Yet attitudes can and do change. In research that has a bearing on the Taiji situation, Gonzalvo's colleague Giovanni Bearzi conducted a survey of attitudes of the Italian public to stranded whales. The idea that animals experience suffering is a relatively new one, and Bearzi and colleagues from the Milan-based Tethys Research Institute questioned more than 100 members of the public who had turned up at a stranding of seven sperm whales on the Adriatic Coast of Italy in December 2009. Of those interviewed, 69 percent expressed feelings of compassion or care toward the stranded and dying whales.

Bearzi and colleagues report that those results are in stark contrast to information obtained from accounts of similar events that have occurred in historical times, and up until the first half of the 20th century.

In the 1970s and '80s, there was a sharp turnaround in public views about whaling.
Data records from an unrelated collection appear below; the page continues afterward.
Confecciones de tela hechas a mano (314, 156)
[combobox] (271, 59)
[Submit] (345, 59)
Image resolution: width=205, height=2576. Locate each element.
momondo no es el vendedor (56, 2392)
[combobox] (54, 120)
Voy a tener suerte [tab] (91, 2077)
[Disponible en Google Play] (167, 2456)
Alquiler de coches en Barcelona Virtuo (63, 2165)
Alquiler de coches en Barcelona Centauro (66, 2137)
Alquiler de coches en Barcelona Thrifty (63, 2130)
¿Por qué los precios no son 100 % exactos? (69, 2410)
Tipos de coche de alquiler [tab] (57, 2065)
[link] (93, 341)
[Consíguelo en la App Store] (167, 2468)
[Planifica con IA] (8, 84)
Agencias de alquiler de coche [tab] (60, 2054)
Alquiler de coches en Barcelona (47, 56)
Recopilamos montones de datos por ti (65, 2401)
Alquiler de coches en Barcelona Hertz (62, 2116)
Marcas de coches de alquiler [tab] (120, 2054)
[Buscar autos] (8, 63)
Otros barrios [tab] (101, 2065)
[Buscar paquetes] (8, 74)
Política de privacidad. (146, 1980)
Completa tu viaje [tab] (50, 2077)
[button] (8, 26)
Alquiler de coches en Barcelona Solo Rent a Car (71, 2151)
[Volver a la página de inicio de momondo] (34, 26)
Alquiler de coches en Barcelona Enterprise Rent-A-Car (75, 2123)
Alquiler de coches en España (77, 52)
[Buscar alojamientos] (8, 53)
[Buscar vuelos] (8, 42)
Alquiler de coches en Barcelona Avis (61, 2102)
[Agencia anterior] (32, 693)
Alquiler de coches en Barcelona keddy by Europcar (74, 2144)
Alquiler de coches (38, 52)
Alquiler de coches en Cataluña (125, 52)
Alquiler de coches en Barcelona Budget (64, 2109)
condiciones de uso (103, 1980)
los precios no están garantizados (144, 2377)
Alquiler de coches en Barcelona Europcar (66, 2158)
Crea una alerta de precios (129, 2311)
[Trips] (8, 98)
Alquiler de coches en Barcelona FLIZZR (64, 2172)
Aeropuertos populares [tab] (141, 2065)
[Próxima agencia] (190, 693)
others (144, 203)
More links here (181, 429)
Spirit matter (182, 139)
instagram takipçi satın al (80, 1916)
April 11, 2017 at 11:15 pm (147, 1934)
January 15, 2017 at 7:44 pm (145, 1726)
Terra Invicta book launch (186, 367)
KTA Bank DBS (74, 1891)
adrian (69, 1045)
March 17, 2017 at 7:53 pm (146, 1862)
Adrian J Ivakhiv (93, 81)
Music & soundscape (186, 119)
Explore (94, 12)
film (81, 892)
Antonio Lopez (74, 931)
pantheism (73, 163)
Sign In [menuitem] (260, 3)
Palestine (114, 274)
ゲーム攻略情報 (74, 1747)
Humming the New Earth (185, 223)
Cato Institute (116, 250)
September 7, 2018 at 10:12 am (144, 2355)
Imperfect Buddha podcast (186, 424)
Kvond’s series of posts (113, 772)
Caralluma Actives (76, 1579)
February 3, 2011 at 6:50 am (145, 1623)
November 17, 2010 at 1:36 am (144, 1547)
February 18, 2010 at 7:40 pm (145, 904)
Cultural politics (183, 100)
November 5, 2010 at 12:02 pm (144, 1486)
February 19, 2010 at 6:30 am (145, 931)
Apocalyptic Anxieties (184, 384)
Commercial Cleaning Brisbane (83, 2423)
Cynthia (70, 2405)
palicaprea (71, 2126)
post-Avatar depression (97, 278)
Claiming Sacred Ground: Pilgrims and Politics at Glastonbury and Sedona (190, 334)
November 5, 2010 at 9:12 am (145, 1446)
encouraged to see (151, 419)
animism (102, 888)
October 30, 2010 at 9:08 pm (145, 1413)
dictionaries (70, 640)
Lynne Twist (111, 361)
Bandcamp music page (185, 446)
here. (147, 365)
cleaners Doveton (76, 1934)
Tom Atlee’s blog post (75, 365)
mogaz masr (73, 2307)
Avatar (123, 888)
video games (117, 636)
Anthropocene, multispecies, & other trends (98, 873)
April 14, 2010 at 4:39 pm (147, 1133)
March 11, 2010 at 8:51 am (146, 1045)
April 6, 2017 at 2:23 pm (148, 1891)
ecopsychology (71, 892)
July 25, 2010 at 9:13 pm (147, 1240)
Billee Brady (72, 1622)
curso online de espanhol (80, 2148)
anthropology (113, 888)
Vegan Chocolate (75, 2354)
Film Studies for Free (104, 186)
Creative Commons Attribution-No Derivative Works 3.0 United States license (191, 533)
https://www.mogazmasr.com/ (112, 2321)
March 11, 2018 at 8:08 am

Until then, cetaceans were portrayed, at least in the Italian media, as "animals to be harassed and killed whenever possible," writes Bearzi's team in the journal Aquatic Conservation: Marine and Freshwater Ecosystems.

What happened to change the public perception of cetaceans? The discovery of whale songs, along with growing appreciation of the animals' complex behavior and high intelligence, has all helped. Documentaries and photographs in books and magazines have also showcased the charismatic animals, while the realization that decades of hunting had pushed several species to the brink of extinction also caused many people to sit up and take notice of whales and dolphins.

Nonetheless, one man protesting outside a Yokohama theater showing "The Cove" was this week reported as saying that the content of the documentary is "anti-Japanese," and that it "tramples on Japanese culinary culture."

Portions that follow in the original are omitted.